- _Work request_
Here the whole listing must be retyped exactly, with no line omitted.

- _Provided material_
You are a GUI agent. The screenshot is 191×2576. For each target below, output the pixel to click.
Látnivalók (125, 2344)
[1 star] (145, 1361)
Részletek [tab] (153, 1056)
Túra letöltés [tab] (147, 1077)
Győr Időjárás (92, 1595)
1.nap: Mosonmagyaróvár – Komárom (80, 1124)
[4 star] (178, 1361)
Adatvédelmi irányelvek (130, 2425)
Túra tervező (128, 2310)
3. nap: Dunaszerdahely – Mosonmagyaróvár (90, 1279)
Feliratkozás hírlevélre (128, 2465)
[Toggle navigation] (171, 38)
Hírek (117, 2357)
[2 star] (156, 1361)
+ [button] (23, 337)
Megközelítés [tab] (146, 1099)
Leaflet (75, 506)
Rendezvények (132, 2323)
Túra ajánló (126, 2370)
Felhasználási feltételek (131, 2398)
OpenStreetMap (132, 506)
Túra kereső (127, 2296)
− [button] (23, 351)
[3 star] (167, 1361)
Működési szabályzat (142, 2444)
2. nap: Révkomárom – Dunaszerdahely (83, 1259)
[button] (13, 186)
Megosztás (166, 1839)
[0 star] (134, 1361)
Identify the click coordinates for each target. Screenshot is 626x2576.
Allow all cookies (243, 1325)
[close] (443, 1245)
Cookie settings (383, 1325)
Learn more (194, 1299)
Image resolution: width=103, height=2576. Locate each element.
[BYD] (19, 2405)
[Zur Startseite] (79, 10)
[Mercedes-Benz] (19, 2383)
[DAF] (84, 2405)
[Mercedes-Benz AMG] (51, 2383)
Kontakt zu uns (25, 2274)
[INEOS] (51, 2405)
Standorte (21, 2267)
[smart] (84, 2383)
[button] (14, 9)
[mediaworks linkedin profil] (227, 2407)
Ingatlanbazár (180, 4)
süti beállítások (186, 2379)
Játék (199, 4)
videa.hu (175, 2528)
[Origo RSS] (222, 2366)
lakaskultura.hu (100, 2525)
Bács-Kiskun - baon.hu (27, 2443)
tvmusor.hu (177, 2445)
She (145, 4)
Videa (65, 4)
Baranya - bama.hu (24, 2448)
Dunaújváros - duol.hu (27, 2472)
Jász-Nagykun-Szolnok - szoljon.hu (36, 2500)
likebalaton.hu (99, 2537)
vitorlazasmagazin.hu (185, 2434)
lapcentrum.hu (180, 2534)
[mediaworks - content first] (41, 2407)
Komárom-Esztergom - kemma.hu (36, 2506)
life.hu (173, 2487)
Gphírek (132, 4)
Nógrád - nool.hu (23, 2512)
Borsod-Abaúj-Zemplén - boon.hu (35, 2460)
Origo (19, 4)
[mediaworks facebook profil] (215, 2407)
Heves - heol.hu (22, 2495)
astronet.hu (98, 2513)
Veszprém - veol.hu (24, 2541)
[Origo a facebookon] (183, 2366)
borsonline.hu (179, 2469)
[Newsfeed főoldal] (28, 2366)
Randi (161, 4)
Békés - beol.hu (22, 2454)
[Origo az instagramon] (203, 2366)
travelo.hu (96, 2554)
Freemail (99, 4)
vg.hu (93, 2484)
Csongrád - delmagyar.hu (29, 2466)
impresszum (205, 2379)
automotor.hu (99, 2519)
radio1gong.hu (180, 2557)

- _Completed exercise_
You are a GUI agent. The screenshot is 191×2576. For each target below, output the pixel to click.
Látnivalók (125, 2344)
[1 star] (145, 1361)
Részletek [tab] (153, 1056)
Túra letöltés [tab] (147, 1077)
Győr Időjárás (92, 1595)
1.nap: Mosonmagyaróvár – Komárom (80, 1124)
[4 star] (178, 1361)
Adatvédelmi irányelvek (130, 2425)
Túra tervező (128, 2310)
3. nap: Dunaszerdahely – Mosonmagyaróvár (90, 1279)
Feliratkozás hírlevélre (128, 2465)
[Toggle navigation] (171, 38)
Hírek (117, 2357)
[2 star] (156, 1361)
+ [button] (23, 337)
Megközelítés [tab] (146, 1099)
Leaflet (75, 506)
Rendezvények (132, 2323)
Túra ajánló (126, 2370)
Felhasználási feltételek (131, 2398)
OpenStreetMap (132, 506)
Túra kereső (127, 2296)
− [button] (23, 351)
[3 star] (167, 1361)
Működési szabályzat (142, 2444)
2. nap: Révkomárom – Dunaszerdahely (83, 1259)
[button] (13, 186)
Megosztás (166, 1839)
[0 star] (134, 1361)
Identify the click coordinates for each target. Screenshot is 626x2576.
Allow all cookies (243, 1325)
[close] (443, 1245)
Cookie settings (383, 1325)
Learn more (194, 1299)
Image resolution: width=103, height=2576. Locate each element.
[BYD] (19, 2405)
[Zur Startseite] (79, 10)
[Mercedes-Benz] (19, 2383)
[DAF] (84, 2405)
[Mercedes-Benz AMG] (51, 2383)
Kontakt zu uns (25, 2274)
[INEOS] (51, 2405)
Standorte (21, 2267)
[smart] (84, 2383)
[button] (14, 9)
[mediaworks linkedin profil] (227, 2407)
Ingatlanbazár (180, 4)
süti beállítások (186, 2379)
Játék (199, 4)
videa.hu (175, 2528)
[Origo RSS] (222, 2366)
lakaskultura.hu (100, 2525)
Bács-Kiskun - baon.hu (27, 2443)
tvmusor.hu (177, 2445)
She (145, 4)
Videa (65, 4)
Baranya - bama.hu (24, 2448)
Dunaújváros - duol.hu (27, 2472)
Jász-Nagykun-Szolnok - szoljon.hu (36, 2500)
likebalaton.hu (99, 2537)
vitorlazasmagazin.hu (185, 2434)
lapcentrum.hu (180, 2534)
[mediaworks - content first] (41, 2407)
Komárom-Esztergom - kemma.hu (36, 2506)
life.hu (173, 2487)
Gphírek (132, 4)
Nógrád - nool.hu (23, 2512)
Borsod-Abaúj-Zemplén - boon.hu (35, 2460)
Origo (19, 4)
[mediaworks facebook profil] (215, 2407)
Heves - heol.hu (22, 2495)
astronet.hu (98, 2513)
Veszprém - veol.hu (24, 2541)
[Origo a facebookon] (183, 2366)
borsonline.hu (179, 2469)
[Newsfeed főoldal] (28, 2366)
Randi (161, 4)
Békés - beol.hu (22, 2454)
[Origo az instagramon] (203, 2366)
travelo.hu (96, 2554)
Freemail (99, 4)
vg.hu (93, 2484)
Csongrád - delmagyar.hu (29, 2466)
impresszum (205, 2379)
automotor.hu (99, 2519)
radio1gong.hu (180, 2557)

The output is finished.